Kepada media, Solena mengaku secara terang-terangan telah berganti kelamin–padahal sebelum jadi transgender ia telah memiliki seorang anak hasil pernikahannya terdahulu dengan seorang perempuan. Ironisnya, apa yang dilakukan Solena seolah mendapat dukungan. Solena Chaniago adalah transgender pertama di Asia yang masuk dunia perfilman Hollywood. Bagi sebagian orang, prestasi yang diperoleh Solena sebagai seniman mancanegara patut diapresiasi. Lalu, bagaimana dengan pandangan orang Islam yang mengetahui bahwa menjadi transgender itu haram?

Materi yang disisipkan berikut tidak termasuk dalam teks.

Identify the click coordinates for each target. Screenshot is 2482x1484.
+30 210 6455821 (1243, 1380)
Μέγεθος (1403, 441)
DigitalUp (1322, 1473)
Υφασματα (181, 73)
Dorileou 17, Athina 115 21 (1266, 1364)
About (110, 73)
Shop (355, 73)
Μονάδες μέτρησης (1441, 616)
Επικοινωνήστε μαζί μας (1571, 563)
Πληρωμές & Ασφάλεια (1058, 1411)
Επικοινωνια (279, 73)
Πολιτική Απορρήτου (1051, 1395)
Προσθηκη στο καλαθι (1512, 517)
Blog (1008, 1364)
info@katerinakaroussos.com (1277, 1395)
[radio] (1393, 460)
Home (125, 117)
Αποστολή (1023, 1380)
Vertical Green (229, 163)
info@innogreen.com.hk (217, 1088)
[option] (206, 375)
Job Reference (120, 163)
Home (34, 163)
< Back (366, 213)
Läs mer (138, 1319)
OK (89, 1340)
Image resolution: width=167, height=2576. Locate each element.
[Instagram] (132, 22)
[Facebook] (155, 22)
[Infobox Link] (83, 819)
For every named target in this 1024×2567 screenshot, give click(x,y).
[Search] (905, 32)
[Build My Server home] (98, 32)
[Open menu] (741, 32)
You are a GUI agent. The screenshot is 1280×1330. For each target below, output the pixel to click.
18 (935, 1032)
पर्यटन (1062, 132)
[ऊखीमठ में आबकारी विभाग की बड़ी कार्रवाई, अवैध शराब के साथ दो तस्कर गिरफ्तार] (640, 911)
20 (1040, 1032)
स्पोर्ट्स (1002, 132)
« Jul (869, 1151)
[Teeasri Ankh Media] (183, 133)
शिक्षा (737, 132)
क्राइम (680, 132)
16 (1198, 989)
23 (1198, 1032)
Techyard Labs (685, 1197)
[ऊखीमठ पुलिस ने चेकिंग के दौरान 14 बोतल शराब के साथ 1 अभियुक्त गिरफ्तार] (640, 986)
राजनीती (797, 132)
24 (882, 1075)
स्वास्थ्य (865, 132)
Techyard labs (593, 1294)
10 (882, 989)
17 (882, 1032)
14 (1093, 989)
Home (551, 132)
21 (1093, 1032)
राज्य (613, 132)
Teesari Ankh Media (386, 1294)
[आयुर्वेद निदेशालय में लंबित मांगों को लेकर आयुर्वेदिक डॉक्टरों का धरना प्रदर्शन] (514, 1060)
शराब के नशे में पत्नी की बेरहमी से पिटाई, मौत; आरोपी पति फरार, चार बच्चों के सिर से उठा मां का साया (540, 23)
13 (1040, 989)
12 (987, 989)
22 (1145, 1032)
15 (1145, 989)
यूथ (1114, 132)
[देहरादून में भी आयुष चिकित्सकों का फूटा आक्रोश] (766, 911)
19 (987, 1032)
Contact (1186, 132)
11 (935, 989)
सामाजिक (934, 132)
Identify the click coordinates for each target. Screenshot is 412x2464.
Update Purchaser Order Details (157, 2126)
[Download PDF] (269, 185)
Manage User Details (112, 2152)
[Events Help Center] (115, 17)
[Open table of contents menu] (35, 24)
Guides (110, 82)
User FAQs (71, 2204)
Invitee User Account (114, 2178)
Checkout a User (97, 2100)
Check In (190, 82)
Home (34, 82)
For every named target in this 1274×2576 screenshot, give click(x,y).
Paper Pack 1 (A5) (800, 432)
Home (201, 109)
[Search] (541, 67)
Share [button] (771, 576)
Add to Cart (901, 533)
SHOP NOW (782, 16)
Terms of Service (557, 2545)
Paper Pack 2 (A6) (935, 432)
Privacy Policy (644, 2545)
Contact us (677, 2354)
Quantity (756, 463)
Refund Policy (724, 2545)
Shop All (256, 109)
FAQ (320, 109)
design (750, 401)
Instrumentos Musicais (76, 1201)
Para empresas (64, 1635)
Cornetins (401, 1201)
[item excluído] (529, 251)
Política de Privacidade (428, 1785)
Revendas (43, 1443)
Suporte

Solena bukanlah satu-satunya orang Indonesia yang memilih jalan untuk melanggar kodratnya. Banyak lagi orang Indonesia yang menjadi transgender dan tak bisa disebutkan satu persatu. Banyak hal yang menjadi faktor orang-orang seperti Solena bertahan, walau mereka sudah tahu ajaran agama menentang hal itu. Bahkan tidak sedikit pula orang yang mengucilkan kaum transgender. Meski demikian, mereka memiliki berbagai alasan untuk tetap bertahan dengan mengubah kodratnya sebagai makhluk yang telah diciptakan sebaik-baik mungkin.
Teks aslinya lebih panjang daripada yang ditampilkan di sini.